Well, it’s just a completely different approach. You’re building in from the ground up the ability to learn new things and deal with the unexpected, and I think that’s what you need for any robot or software application in the real world interacting with real users — they’re going to need to have that kind of capability to be properly useful. I think the learning route ultimately has to be the right way.
What are the most immediate use cases for learning robots that you can see?
We haven’t thought much about that, actually. Obviously the self-driving cars are kind of robots but they’re mostly narrow AI currently, although they use aspects of learning AI for the computer vision — Tesla uses pretty much standard off-the-shelf computer vision technology which is based on deep learning. I’m sure Japan’s thinking a lot about things like elderly care bots, or household cleaning bots, I think, would be extremely useful for society. Especially in demographics with an aging population, which I think is quite a pressing problem.
Why is this the sort of use case that a more learning-based approach is so dramatically better for?
Well, you just have to think "Why don’t we have those things yet?" Why don’t we have a robot that can clean up your house after you? The reason is, everyone’s house is very different in terms of layout, furniture, and so on, and even within your own house, the house state is different from day to day — sometimes it’ll be messy, sometimes it’ll be clean. So there’s no way you can pre-program a robot with the solution for sorting out your house, right? And you also might want to take into account your personal preferences about how you want your clothes folded. That’s actually a very complicated problem. We think of these things as really easy for people to do, but actually we’re dealing with hugely complex things.
Just as a matter of personal interest, do you have a robot vacuum cleaner?
Uh... we did have one, but it wasn’t very useful so... [laughs]
Because I do, and it is not super useful, but I find myself kind of learning its quirks and working around it, because I am lazy and the benefits are worth it. So I wonder about when we get to more advanced robots, where the tipping point of "good enough" is going to be. Are we going to stop before meaningful human-level interaction and work around the quirks?
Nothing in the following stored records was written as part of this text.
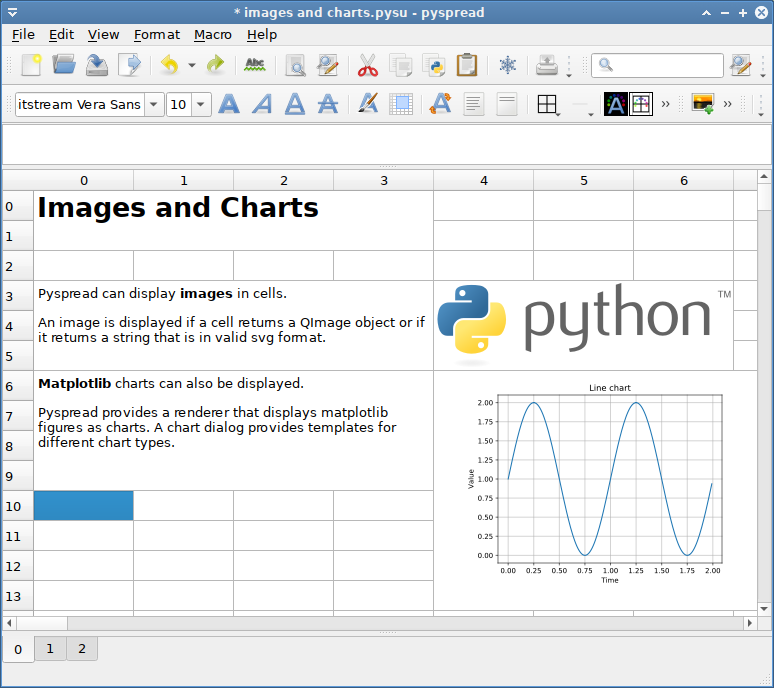
Task: Click the Paste clipboard icon
Action: coord(466,66)

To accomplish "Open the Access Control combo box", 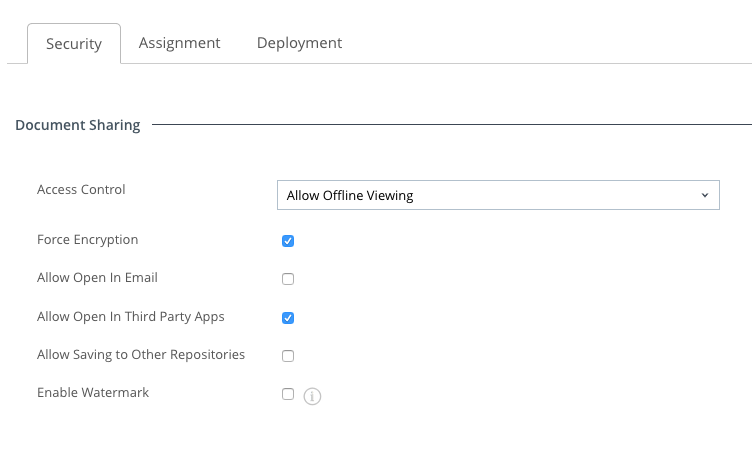I will pyautogui.click(x=497, y=195).
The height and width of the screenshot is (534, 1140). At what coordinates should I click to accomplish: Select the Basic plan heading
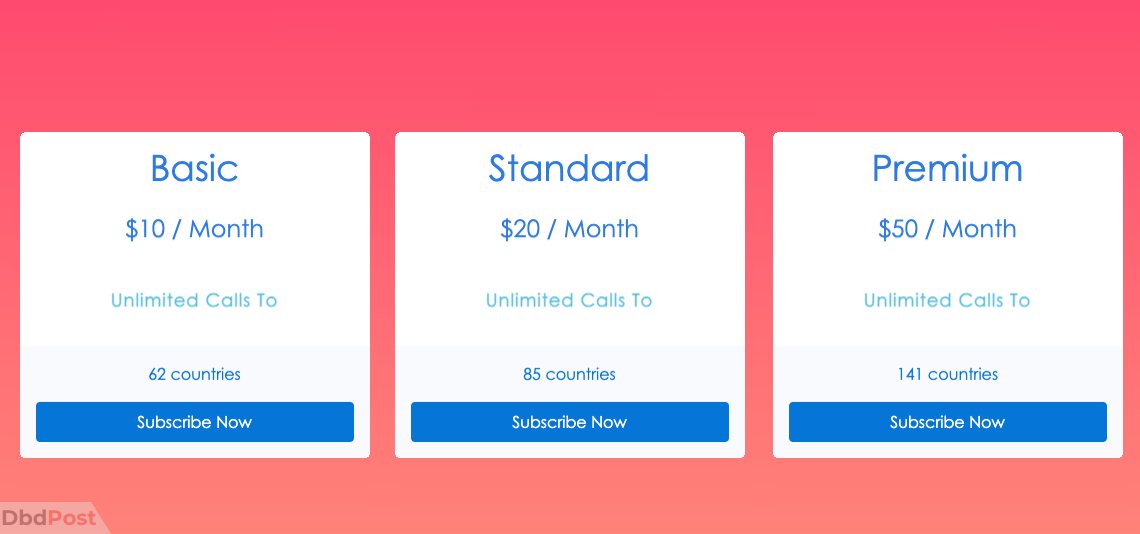pos(194,168)
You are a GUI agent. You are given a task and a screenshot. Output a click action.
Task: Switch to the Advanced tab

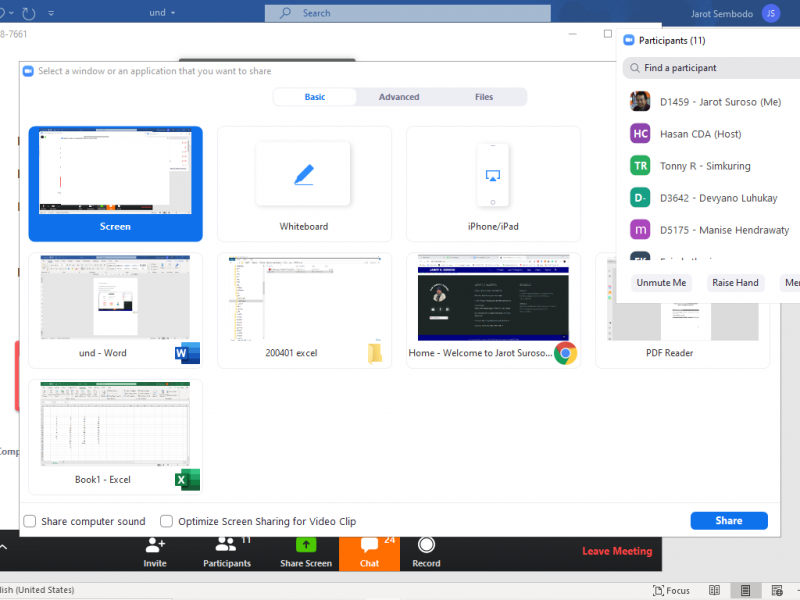point(399,97)
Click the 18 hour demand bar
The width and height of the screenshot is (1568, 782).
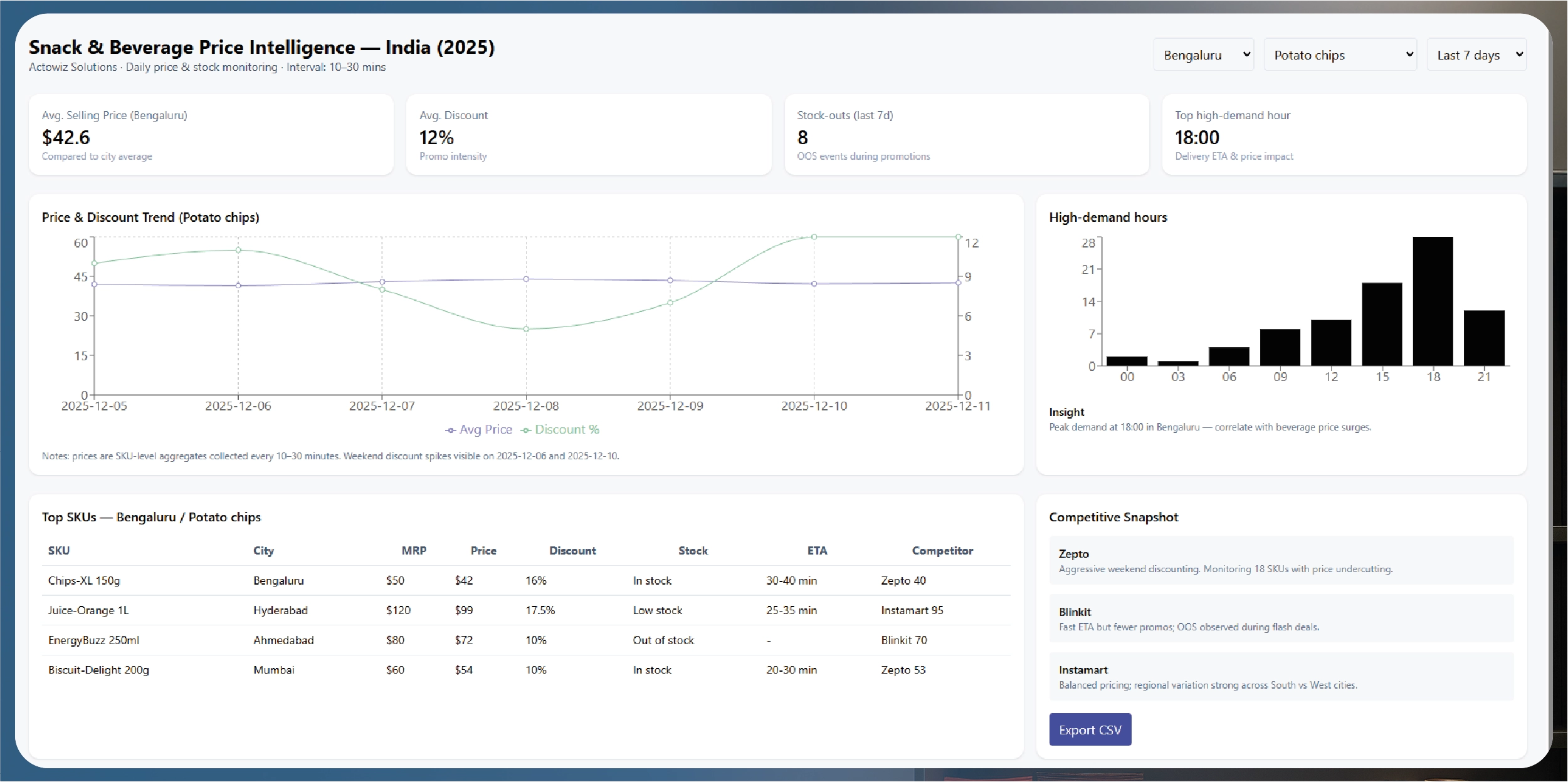tap(1433, 301)
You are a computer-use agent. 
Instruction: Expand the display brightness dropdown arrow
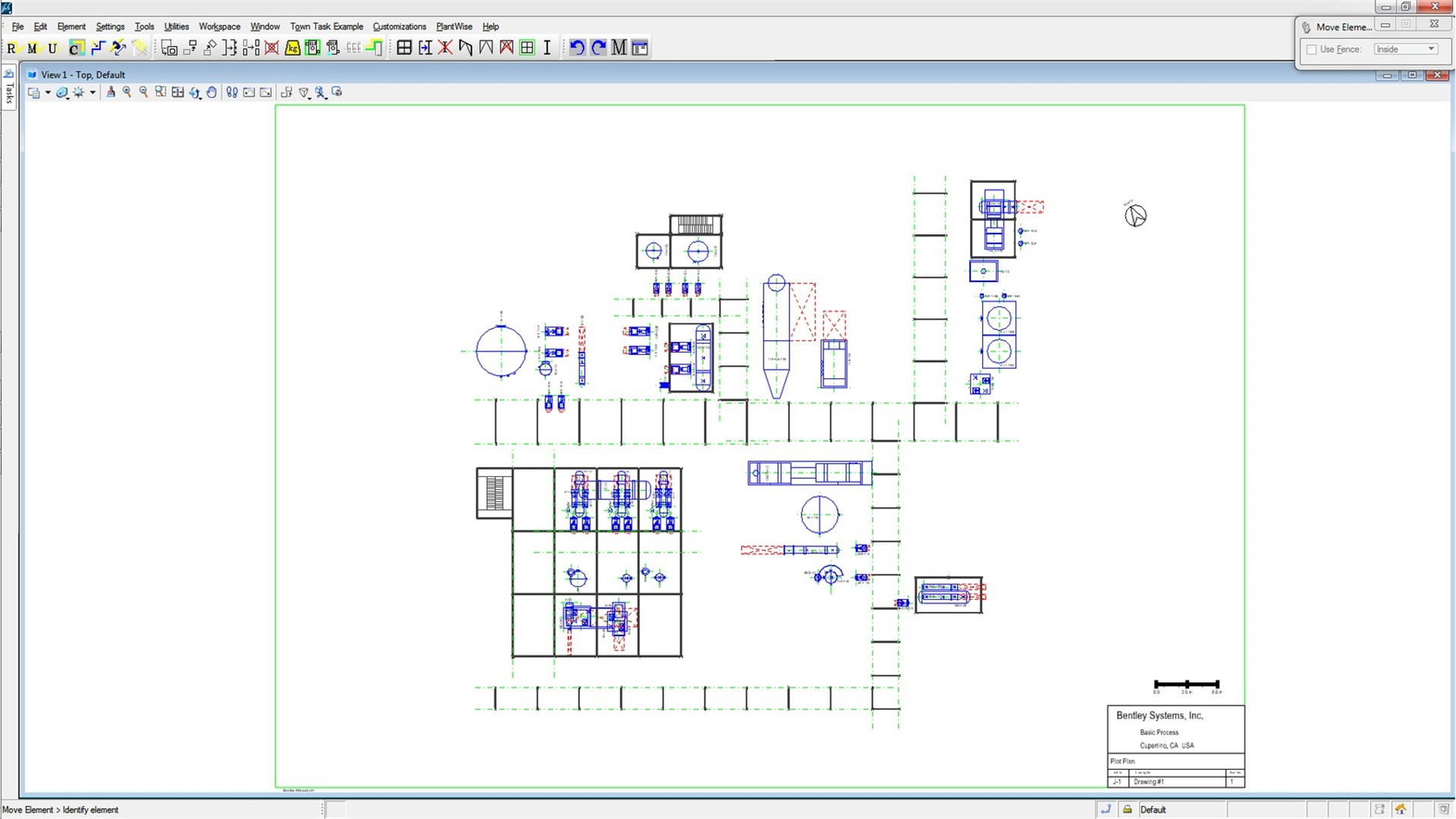click(93, 93)

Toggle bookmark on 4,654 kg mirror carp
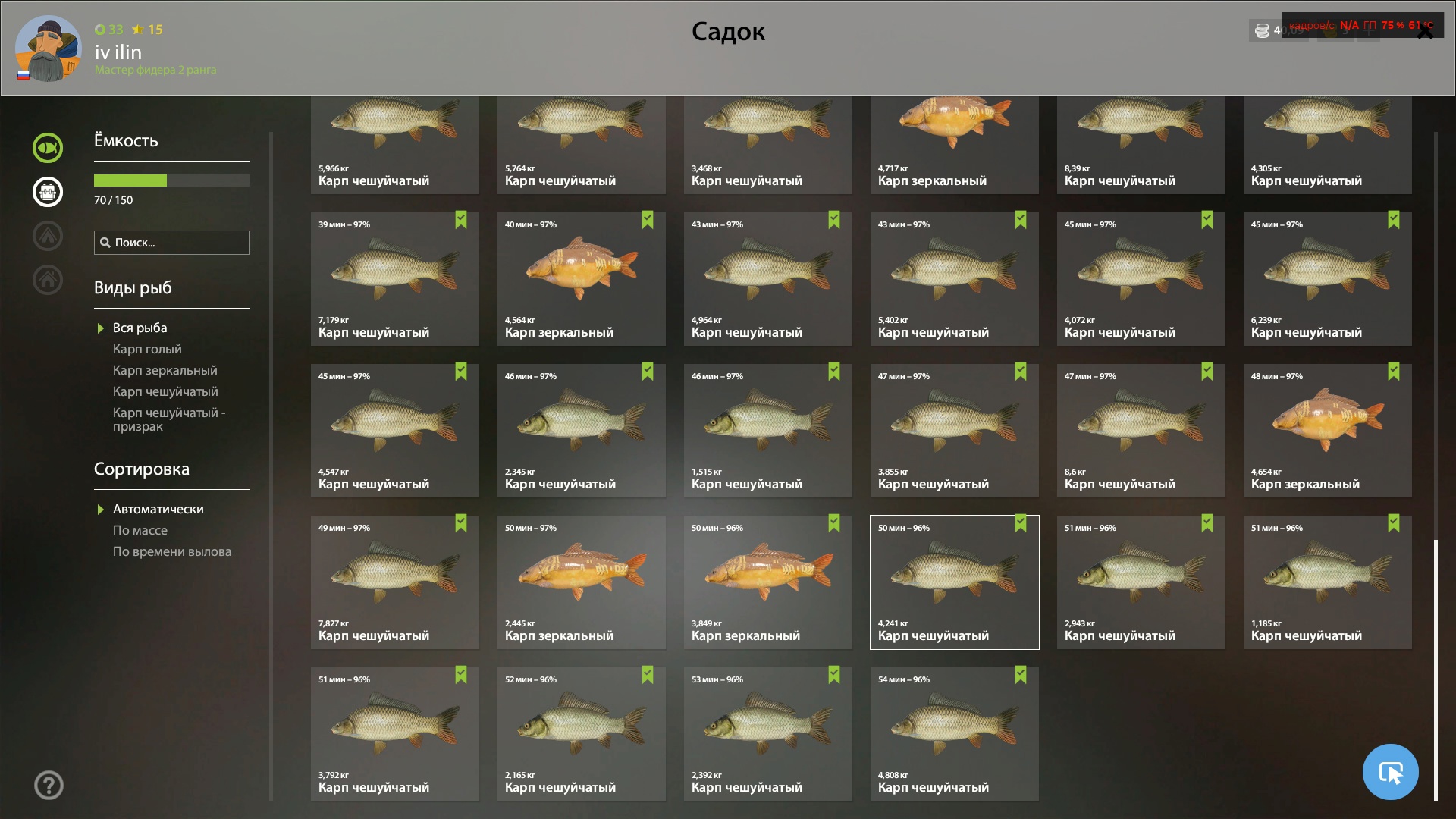[x=1394, y=372]
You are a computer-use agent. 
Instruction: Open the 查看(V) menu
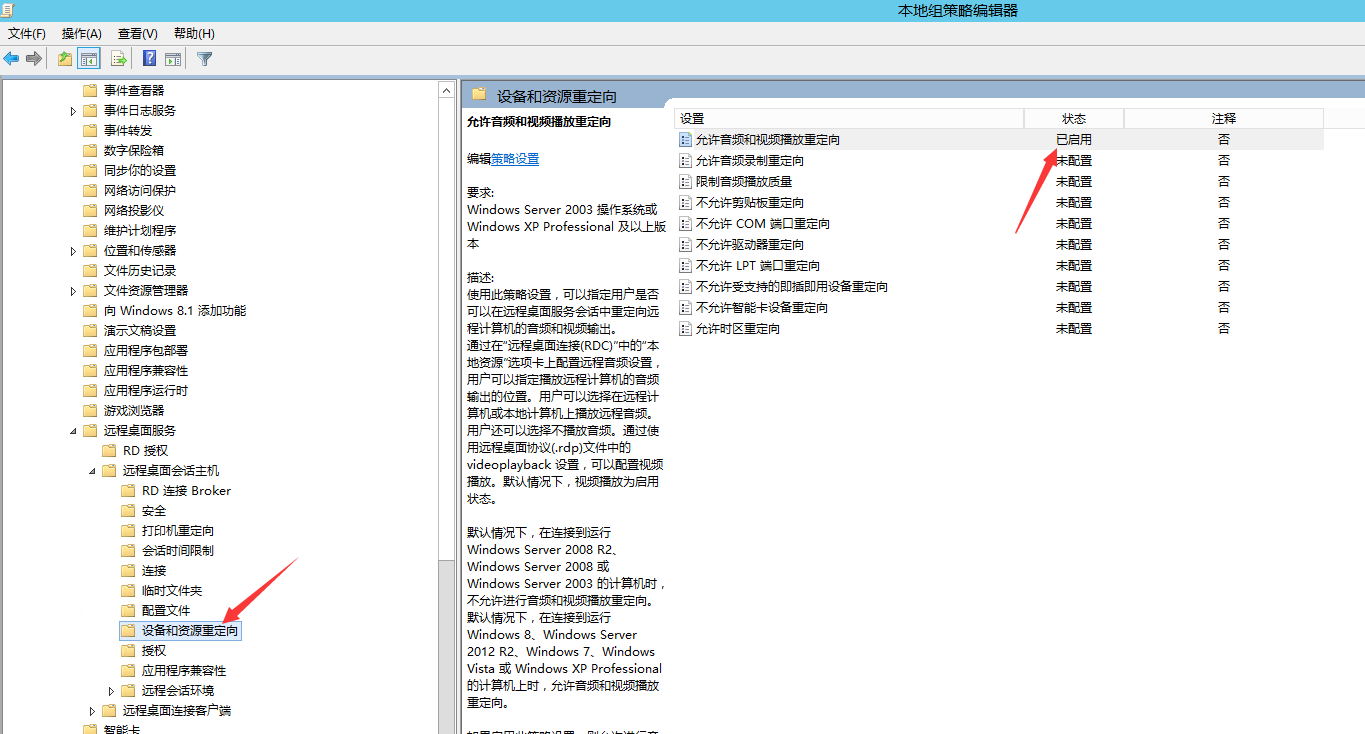coord(138,34)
Yeah, I mean, probably. I think everyone would buy a reasonably priced robot that could stack the dishes and clean up after you — these pretty dumb vacuum cleaners are quite popular anyway, and they don’t have any intelligence really. So yeah, I think every step of the way, incrementally, there’ll be useful things.
So what are your far-off expectations for how humans, robots, and AIs will interact in the future? Obviously people’s heads go to pretty wild sci-fi places.
I don’t think much about robotics myself personally. What I’m really excited to use this kind of AI for is science, and advancing that faster. I’d like to see AI-assisted science where you have effectively AI research assistants that do a lot of the drudgery work and surface interesting articles, find structure in vast amounts of data, and then surface that to the human experts and scientists who can make quicker breakthroughs. I was giving a talk at CERN a few months ago; obviously they create more data than pretty much anyone on the planet, and for all we know there could be new particles sitting on their massive hard drives somewhere and no-one’s got around to analyzing that because there’s just so much data. So I think it’d be cool if one day an AI was involved in finding a new particle.
I think that’s a pretty dramatic way to end.